**SOURCE DOCUMENT:**
Content starts

Orchid farming in canopy forests stressed

swinging: Edward Morrell of International Canopy Access (ICA) demonstrating tree climbing at 5th International Canopy Conference in Bangalore on Tuesday. DH Photo

Margaret D Lowman, Tropical Rainforest Canopy Biologist elaborated on canopies for ecosystem services, ecotourism and education in her lecture. Explaining  the canopies for ecosystem services in Cameroon, Margaret said that despite the research in the forests, there was a dire need to help local people residing the inhabitants. “It was a challenge to get parents to botany classes in the nights to teach them about the orchid cultivation in the canopy forests. The orchid farming was one of ways to help local people with the epiphyte cultivation for sustainability”.

Content ends

**GIVEN RECORDS:**
Content starts

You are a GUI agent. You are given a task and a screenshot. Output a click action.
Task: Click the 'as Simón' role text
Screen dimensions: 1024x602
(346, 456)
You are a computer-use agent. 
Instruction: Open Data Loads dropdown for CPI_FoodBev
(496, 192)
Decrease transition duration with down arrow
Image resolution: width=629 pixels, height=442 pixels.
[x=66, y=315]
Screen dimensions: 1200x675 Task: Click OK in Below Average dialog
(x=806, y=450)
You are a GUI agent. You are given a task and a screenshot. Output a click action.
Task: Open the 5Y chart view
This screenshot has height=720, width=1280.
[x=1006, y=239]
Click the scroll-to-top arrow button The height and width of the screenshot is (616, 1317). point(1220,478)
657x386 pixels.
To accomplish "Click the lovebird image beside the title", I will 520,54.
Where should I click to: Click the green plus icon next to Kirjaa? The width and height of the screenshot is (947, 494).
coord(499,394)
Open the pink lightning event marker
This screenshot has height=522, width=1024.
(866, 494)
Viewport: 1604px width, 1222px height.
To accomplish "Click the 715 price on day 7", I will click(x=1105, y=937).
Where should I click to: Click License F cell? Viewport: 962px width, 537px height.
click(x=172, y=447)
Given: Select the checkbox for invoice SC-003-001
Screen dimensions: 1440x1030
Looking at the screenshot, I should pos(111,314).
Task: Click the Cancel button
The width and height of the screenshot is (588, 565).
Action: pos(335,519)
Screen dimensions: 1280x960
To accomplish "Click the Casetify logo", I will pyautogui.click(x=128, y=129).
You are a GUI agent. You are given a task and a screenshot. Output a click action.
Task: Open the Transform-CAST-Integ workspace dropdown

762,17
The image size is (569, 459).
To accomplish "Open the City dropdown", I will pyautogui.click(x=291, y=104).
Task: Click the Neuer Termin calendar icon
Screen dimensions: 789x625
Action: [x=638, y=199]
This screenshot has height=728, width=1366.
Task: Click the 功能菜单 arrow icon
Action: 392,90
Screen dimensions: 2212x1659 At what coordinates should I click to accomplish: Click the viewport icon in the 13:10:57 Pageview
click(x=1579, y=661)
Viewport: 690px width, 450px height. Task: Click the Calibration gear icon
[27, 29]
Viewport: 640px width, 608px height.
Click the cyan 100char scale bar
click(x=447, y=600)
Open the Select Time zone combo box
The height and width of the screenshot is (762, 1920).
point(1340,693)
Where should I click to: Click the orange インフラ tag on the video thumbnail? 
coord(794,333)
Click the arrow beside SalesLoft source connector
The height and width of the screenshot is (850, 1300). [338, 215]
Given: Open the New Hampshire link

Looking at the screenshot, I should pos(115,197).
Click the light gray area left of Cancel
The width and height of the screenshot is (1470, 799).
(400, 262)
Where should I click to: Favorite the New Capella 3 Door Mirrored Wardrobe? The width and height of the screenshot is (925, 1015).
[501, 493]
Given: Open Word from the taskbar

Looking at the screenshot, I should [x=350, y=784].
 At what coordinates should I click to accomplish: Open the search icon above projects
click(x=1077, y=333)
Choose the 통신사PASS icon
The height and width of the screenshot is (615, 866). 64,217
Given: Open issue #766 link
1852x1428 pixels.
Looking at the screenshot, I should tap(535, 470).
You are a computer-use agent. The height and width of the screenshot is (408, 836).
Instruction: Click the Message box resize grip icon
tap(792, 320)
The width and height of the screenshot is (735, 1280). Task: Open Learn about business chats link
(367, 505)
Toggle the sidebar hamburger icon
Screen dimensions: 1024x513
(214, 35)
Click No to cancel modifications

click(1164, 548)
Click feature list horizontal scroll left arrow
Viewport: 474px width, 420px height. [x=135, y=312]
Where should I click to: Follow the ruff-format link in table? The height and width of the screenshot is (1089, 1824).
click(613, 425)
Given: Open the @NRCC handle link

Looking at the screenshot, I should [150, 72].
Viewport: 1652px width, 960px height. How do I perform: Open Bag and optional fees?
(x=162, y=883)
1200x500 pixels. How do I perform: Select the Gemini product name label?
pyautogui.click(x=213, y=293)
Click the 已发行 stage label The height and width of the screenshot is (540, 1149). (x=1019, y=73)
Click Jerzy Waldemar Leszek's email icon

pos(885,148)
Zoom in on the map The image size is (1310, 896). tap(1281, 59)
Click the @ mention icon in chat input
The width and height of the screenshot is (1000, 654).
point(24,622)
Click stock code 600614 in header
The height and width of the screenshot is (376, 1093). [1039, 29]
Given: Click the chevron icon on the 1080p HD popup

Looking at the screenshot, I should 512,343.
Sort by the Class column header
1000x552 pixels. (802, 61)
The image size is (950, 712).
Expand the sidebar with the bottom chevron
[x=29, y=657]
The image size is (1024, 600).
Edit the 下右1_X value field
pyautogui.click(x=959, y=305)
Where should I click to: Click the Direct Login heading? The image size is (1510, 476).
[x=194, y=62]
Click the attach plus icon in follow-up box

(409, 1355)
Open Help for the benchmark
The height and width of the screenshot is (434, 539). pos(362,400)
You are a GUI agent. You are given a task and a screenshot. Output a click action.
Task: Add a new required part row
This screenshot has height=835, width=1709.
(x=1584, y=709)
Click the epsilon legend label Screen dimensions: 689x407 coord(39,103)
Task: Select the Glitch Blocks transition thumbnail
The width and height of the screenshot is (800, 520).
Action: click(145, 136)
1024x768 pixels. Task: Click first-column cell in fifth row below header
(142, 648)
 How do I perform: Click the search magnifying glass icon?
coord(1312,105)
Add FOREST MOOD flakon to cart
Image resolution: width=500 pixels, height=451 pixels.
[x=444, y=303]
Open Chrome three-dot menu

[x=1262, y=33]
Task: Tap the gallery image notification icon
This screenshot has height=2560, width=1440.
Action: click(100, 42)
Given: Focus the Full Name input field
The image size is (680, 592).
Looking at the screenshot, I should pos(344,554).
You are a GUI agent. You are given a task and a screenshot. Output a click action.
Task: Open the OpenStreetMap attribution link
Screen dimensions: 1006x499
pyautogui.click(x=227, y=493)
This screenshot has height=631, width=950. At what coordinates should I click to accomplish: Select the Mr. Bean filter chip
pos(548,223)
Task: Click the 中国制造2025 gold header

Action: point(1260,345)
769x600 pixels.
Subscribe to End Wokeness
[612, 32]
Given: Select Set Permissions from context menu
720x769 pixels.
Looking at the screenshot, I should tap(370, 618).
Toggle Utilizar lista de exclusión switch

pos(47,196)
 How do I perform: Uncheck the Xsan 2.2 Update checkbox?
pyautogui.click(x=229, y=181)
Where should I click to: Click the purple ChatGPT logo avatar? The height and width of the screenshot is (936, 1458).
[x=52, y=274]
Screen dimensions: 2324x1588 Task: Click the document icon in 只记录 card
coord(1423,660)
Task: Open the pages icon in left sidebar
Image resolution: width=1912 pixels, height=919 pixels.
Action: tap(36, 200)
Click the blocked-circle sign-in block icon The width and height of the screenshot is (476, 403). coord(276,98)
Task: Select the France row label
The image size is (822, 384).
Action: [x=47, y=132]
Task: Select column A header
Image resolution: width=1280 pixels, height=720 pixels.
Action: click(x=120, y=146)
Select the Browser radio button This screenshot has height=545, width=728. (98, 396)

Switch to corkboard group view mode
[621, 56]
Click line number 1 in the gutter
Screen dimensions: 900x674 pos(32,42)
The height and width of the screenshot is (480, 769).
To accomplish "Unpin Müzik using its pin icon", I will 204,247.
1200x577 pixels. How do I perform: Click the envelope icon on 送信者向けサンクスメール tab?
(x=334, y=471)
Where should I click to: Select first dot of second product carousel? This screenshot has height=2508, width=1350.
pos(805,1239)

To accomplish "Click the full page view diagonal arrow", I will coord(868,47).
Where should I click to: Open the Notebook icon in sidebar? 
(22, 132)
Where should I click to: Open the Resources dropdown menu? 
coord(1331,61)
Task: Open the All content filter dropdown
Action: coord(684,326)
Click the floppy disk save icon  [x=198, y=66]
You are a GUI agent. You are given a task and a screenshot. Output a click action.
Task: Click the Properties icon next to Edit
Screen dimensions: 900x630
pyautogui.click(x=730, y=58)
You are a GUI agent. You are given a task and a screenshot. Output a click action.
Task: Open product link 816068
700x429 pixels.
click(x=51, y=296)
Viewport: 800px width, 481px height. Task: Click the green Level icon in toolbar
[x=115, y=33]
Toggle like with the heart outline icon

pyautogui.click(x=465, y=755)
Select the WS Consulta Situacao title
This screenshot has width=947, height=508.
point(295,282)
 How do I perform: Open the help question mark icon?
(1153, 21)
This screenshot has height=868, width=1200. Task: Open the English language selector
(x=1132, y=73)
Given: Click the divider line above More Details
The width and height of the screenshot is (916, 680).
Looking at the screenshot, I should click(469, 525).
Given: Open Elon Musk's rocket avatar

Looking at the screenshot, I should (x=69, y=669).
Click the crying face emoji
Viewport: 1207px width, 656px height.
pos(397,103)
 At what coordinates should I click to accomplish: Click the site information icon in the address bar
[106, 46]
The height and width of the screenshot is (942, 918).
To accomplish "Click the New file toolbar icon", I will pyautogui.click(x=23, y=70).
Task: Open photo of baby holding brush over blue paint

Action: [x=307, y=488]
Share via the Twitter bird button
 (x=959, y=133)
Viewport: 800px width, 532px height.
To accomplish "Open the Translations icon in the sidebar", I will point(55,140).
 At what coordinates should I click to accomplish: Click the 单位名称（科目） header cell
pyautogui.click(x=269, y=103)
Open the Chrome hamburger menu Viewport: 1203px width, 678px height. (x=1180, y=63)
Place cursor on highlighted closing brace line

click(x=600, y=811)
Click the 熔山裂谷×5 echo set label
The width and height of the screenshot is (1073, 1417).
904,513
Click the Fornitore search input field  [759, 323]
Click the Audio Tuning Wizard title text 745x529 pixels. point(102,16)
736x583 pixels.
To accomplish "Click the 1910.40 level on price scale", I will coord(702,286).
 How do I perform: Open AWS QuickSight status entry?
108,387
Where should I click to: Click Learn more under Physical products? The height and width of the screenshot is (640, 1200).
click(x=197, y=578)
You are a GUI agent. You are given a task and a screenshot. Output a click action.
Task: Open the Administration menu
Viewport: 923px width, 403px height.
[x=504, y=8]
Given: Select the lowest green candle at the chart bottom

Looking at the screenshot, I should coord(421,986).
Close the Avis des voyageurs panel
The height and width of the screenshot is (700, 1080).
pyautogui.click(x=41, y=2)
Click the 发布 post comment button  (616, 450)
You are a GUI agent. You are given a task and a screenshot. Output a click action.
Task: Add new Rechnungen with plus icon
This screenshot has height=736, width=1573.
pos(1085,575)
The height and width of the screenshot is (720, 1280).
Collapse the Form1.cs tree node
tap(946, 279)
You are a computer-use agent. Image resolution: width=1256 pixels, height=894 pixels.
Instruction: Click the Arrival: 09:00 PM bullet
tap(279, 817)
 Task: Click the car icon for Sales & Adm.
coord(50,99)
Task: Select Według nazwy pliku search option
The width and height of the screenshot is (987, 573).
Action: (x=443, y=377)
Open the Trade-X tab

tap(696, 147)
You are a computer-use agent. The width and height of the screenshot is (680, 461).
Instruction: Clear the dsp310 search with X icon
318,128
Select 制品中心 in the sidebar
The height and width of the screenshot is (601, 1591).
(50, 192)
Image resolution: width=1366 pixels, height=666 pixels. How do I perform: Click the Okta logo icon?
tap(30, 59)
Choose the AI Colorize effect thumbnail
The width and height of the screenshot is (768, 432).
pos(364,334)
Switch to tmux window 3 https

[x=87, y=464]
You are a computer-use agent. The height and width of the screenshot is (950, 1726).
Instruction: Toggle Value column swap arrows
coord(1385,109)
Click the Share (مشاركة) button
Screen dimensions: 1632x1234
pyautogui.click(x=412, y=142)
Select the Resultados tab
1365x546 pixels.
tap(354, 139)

Content ends

**TASKS AND EXERCISES:**
a - Answer these from the orchid farming report:
(i) What organization is Edward Morrell with?
(ii) In which city was the 5th International Canopy Conference held?
(iii) Which country did Margaret D Lowman discuss when explaining canopies for ecosystem services?
b - Extend the orchid farming report, continuing its text after the final sentence.

**OUTPUTS IN ORDER:**
a -
(i) International Canopy Access (ICA)
(ii) Bangalore
(iii) Cameroon

b -
Citing a case study of the church forests in Ethiopia, Margaret said that the country possess 31,000 church forests ranging from three hectares to  3,000 hectares in extent. “Church forests are forests around the religious institutions. These church forests are surrounded by air farmlands. The encroachment of the church forests has become a menace in Ethiopia. The church forest were rich source of fresh water springs, mineral rich soil and an abode to various rare species of insects” Margaret said.

She explained about the various equipment used in the canopy  research like walkways, canopy raft, cranes, indigenous ladders and canopy aircrafts used extensively for research in forests. Margaret added that ultimately ‘no child left indoors’ was the mantra to take the inheritance of forests to the future generations.